Not exactly the criminal type.

There are several other problems with the story, besides the unlikely villain. One, involving Alex is just stupid. If Stewart was actually trying to cover his tracks by using Mina as a buffer between his identity and Wharton, then there’s no way that he would be stupid enough to enlist a student with nothing to lose by telling everyone.

“I don’t get it,” Sam says.

“Neither do I,” I say. “Not really. Is she a scholarship student?”

He shrugs. “Could be.”

“We need to know if she’s doing something to Wharton or for Wharton. Is he paying her, or is she making him—I don’t know—do something that benefits her?”

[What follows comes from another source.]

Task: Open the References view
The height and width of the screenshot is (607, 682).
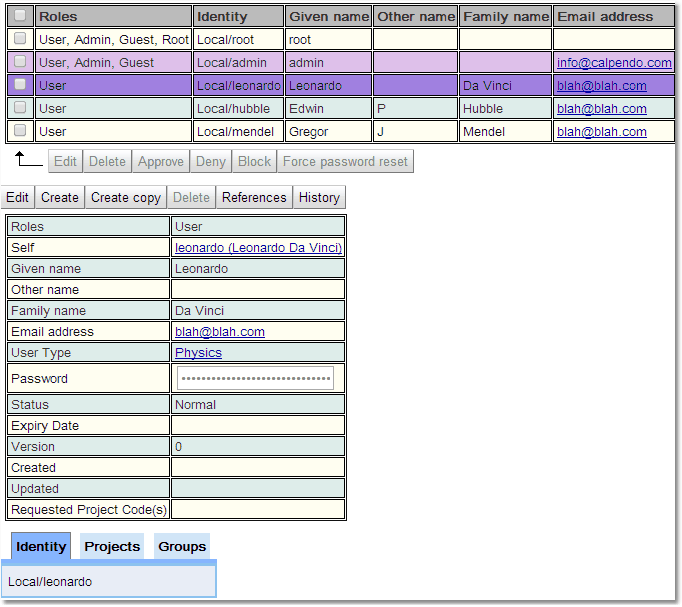Action: point(254,197)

“He’s paying her,” Sam says. “Because if he wasn’t the one who was paying, then she wouldn’t want there to be any documentation of what’s going on, right? She wouldn’t let us see the photos. Wouldn’t have given them to Alex. Wouldn’t rock the boat. If you’re right about that part, then Wharton’s hiring Mina.”

I take out one of the photos and set it down in the center of the table. Sam moves mugs and plates so there’s room.

We stare at Mina’s bare fingers and the way that Wharton’s head is turned away, like he’s ashamed of what he’s doing. We stare at the composition—the figures not centered, like maybe the photos were taken without anyone to aim. There’s ways to do that, even with a cell phone. It can be programmed to take pictures every couple of minutes. The only hard part for Mina would be making sure that Wharton was standing in the right spot.